Here’s another vampire squid worthy of public ire.
The Government National Mortgage Association (Ginnie Mae) has rapidly grown into a mortgage giant with some questionable mortgage lending partners.
While CEO pay and free markets receive all the heat for the housing crisis, a new report describes in detail how Ginnie Mae was, and is, at leading edge of housing crisis.
What Ginnie has become.
Washington Post: “Mortgage lenders often want to bundle the loans they’ve made into securities and sell them to investors. Ginnie Mae guarantees those securities….
In the past year, nearly one in five new mortgages — both good loans and bad — were put into securities guaranteed by Ginnie Mae.”
How rapidly its grown.
“Only a few years ago, Ginnie Mae was a bit player in the mortgage market, backing just 4 per cent of new mortgages.
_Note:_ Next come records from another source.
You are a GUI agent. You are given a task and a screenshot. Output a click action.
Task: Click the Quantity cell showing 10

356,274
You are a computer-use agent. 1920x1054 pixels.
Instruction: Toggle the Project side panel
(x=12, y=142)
Then the housing market melted down, and many of the banks and other lenders that had made risky but highly popular loans got out of the business….
In the past two years, the total value of Ginnie Mae’s guarantees for principal and interest on home loans jumped 43 per cent, to $826 billion.”
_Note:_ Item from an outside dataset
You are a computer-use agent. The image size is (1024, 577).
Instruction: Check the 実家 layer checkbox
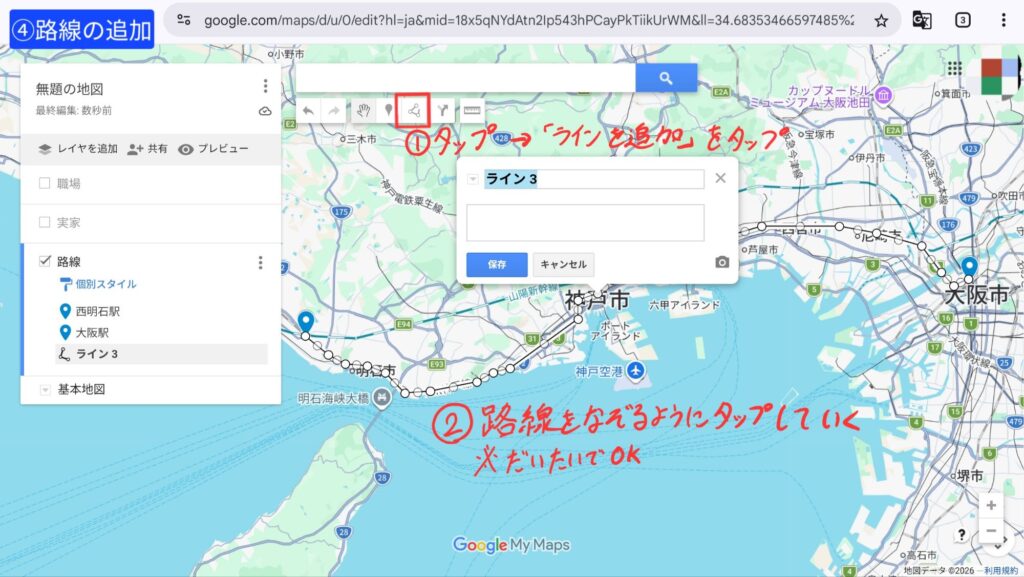point(44,222)
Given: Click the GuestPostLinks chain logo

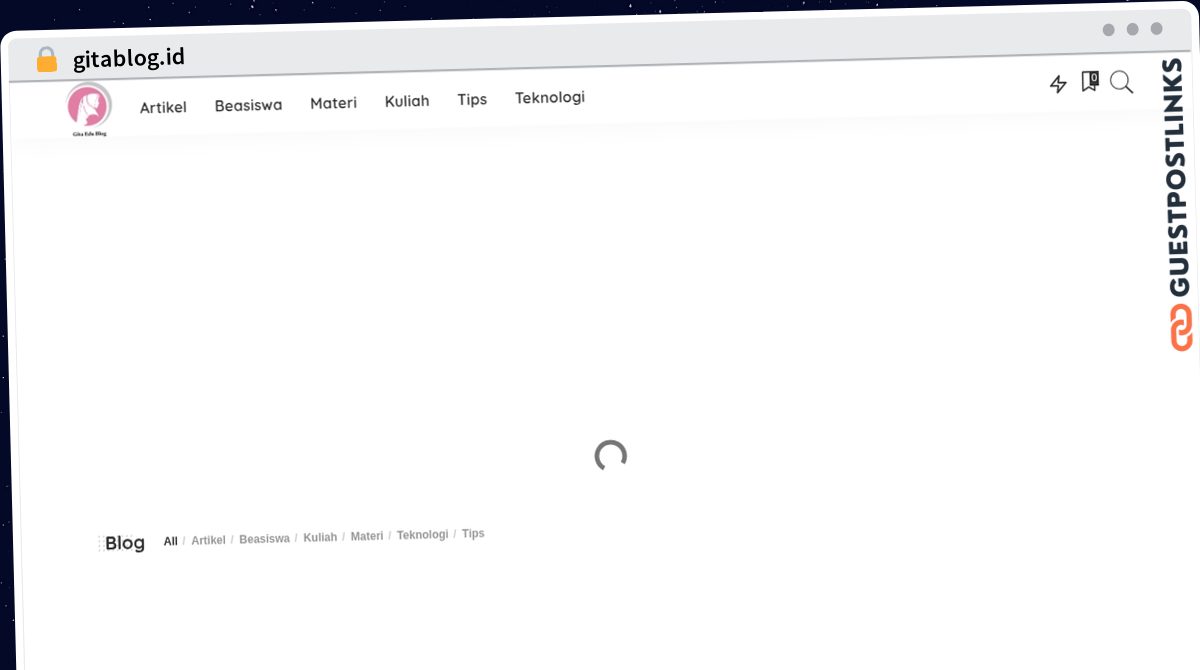Looking at the screenshot, I should tap(1181, 327).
Why it’s work is questionable.
“Lenders with spotty histories and poor financial health have sold nearly $100 billion in loans packaged into Ginnie Mae-guaranteed securities in the past two years, according to calculations based on data provided by Inside Mortgage Finance, a trade publication.”
How 60 people control so much power.
“Joe Murin, who recently left as head of Ginnie Mae to return to the private sector, acknowledged that the enormous growth of Ginnie Mae’s portfolio has increased the risk for the agency. He said the main problem is that the agency doesn’t have the staff needed to track the growing number of issuers. Despite the huge increase in issuance, Ginnie Mae’s staffing has hovered at just over 60 employees.”